▶ _Recorded information_
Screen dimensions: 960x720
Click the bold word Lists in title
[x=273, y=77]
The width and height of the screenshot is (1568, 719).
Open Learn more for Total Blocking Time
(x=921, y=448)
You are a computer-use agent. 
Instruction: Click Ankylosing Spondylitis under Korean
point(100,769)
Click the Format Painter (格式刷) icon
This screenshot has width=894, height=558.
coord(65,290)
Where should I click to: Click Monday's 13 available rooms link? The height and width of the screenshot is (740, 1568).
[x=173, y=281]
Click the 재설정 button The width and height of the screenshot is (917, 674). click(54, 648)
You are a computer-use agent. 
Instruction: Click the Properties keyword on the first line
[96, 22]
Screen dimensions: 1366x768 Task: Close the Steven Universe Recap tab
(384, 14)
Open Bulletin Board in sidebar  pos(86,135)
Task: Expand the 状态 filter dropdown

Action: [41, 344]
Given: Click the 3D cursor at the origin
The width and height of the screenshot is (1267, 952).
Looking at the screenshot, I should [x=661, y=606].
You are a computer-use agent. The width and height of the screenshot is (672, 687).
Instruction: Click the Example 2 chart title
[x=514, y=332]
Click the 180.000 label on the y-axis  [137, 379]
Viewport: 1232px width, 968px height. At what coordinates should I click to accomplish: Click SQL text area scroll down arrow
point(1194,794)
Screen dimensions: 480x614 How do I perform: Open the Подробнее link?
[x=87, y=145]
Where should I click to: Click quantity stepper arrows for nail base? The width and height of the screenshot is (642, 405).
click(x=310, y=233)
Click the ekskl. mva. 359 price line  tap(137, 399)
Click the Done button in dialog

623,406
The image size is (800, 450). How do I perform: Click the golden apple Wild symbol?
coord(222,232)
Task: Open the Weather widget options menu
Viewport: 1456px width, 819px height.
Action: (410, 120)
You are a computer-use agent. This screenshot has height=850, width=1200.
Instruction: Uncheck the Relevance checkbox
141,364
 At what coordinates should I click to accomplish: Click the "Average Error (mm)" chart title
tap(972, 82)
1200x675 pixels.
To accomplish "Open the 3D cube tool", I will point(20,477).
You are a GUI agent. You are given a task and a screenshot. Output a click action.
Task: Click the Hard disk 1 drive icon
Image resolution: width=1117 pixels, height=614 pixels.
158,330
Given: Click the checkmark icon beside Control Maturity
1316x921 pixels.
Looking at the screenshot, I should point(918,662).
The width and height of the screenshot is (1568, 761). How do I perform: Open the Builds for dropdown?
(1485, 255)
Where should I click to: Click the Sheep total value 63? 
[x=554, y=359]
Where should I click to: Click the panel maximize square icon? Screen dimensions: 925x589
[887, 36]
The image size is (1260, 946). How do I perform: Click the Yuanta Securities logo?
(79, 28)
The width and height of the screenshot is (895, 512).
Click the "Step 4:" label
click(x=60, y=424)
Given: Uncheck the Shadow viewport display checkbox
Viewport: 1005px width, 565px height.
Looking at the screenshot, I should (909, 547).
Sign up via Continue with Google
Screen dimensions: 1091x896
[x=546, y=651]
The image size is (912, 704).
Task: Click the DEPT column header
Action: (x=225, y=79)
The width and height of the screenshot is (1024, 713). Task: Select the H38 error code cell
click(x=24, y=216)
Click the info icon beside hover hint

▶ _Problem to work on_
The reply should hold only the lines of the listing above starting at the line containing "Task: Expand the 状态 filter dropdown" and ending at the line containing "1200x675 pixels.", exactly as written.

▶ _Answer space_
Task: Expand the 状态 filter dropdown

Action: [41, 344]
Given: Click the 3D cursor at the origin
The width and height of the screenshot is (1267, 952).
Looking at the screenshot, I should [x=661, y=606].
You are a computer-use agent. The width and height of the screenshot is (672, 687).
Instruction: Click the Example 2 chart title
[x=514, y=332]
Click the 180.000 label on the y-axis  [137, 379]
Viewport: 1232px width, 968px height. At what coordinates should I click to accomplish: Click SQL text area scroll down arrow
point(1194,794)
Screen dimensions: 480x614 How do I perform: Open the Подробнее link?
[x=87, y=145]
Where should I click to: Click quantity stepper arrows for nail base? The width and height of the screenshot is (642, 405).
click(x=310, y=233)
Click the ekskl. mva. 359 price line  tap(137, 399)
Click the Done button in dialog

623,406
The image size is (800, 450). How do I perform: Click the golden apple Wild symbol?
coord(222,232)
Task: Open the Weather widget options menu
Viewport: 1456px width, 819px height.
Action: (410, 120)
You are a computer-use agent. This screenshot has height=850, width=1200.
Instruction: Uncheck the Relevance checkbox
141,364
 At what coordinates should I click to accomplish: Click the "Average Error (mm)" chart title
tap(972, 82)
1200x675 pixels.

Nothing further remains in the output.